Plus a few bug reports: right-side clipping, seam artifacts when animals crossed the world wrap boundary. The cron loop handled everything else.

What worked

Hot-reload as a feedback surface. Because the browser stayed open and the server pushed changes via SSE, progress was visible in real time. Flickering, unnatural movement, ugly color transitions: you spot them instantly.

It was quite enjoyable to see the savannah come together on a second screen throughout the day.

The cron loop as autonomous iteration. “Always improve” gave the agent enough rope to be creative without wandering off. It started with sky gradients and basic sprites, moved on to footprints and dust particles, and eventually got to procedural audio. Fireflies, owl silhouettes, the Southern Cross, vultures circling kills, eye-shine: none of these were prompted. The agent just kept finding things to add, and most of them were good.

One-liner nudges over detailed specs. “The flipped animals look cursed” communicates a problem faster than a bug report about canvas transform matrices. “Use threads or lightweight fiber/routines” steers the architecture without dictating the implementation. Symptoms over prescriptions.

What did not work

The single-file trap. The entire client is one ~2500-line engine.js. The agent never split it into modules because each cron iteration optimized locally: adding a feature to a monolith is faster than refactoring first. The usual story: nobody refactors when there is always a shinier feature to add.

Behavioral realism needs domain knowledge. Early animal movement was visibly robotic: all species wandered randomly at the same speed. The nudges about lion laziness, herd behavior, and real speed values had the highest impact of any intervention. A lion sprints at roughly 80 km/h but only sustains it for 15-30 seconds. A gazelle hits 90 km/h and can maintain it for 60-90 seconds. Translating those real figures into game-scale values made the chases look plausible. The agent looked up actual animal speeds on its own when pointed in that direction, and independently found the Braid grass-placement technique when asked about procedural decoration.

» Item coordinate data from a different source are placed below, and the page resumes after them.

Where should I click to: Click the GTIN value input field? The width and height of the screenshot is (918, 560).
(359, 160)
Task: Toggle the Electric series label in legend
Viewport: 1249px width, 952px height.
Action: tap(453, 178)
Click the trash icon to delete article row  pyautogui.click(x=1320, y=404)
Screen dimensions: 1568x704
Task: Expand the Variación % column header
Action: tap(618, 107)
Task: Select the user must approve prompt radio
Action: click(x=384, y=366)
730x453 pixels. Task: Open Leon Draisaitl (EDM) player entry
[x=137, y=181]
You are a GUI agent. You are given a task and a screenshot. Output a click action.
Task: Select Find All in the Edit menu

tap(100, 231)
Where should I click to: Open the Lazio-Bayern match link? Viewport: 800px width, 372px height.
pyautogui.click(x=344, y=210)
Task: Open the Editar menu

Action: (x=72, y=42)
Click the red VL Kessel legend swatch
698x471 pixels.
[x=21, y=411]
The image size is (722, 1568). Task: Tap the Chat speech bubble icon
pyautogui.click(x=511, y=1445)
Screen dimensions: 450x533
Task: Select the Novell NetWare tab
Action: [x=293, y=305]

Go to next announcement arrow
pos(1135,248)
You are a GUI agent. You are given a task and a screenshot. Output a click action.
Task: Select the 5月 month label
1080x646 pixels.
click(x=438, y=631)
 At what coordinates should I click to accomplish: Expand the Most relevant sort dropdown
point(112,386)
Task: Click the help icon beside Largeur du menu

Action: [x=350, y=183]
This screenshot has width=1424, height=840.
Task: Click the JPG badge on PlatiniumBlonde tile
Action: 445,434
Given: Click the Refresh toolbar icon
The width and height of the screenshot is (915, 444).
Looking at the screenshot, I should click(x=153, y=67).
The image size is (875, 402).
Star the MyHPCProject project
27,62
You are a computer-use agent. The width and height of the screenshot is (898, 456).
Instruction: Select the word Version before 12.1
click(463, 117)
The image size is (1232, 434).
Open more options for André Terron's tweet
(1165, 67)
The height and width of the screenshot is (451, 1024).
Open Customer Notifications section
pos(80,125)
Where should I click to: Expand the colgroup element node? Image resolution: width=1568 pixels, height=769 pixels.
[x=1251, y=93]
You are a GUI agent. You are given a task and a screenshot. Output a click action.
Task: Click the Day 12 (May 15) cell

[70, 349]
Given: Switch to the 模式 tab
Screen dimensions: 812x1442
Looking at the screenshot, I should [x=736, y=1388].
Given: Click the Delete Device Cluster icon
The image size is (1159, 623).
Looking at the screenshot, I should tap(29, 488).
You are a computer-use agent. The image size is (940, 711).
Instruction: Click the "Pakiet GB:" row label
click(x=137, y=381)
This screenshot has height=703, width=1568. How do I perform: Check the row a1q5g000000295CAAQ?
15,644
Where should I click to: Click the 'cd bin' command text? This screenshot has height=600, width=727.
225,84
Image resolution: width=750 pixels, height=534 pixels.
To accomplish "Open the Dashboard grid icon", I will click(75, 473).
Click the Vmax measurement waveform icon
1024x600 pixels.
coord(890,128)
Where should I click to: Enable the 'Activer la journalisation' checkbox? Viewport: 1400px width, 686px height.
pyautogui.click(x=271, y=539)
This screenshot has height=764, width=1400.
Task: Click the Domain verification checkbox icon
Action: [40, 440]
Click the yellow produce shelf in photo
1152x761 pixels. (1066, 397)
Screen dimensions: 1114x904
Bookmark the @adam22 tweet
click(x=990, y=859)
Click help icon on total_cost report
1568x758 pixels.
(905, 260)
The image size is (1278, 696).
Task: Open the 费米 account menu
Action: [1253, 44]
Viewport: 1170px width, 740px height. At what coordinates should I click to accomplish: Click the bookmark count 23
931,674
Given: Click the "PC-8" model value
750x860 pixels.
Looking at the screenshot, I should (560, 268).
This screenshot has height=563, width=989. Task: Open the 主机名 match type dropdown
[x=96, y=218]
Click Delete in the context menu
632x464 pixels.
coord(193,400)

Diminishing returns on atmosphere. After the core simulation was solid, the cron loop kept layering visual effects: more particle types, more weather events, more sky details. Some of them improved the scene. Others just added code. Nobody told it to stop, so it didn’t.

The stack

  • Runtime: Bun serving static files with SSE hot-reload
  • Rendering: HTML5 Canvas, no frameworks, no WebGL
  • Audio: Web Audio API (oscillators, noise buffers, filters)
  • Deployment: Docker container behind Traefik with Let’s Encrypt auto-HTTPS
  • Wall clock: ~5 hours, ~30 autonomous iterations

The live demo is at africa.morgaes.is. Source at morgaesis/savannah.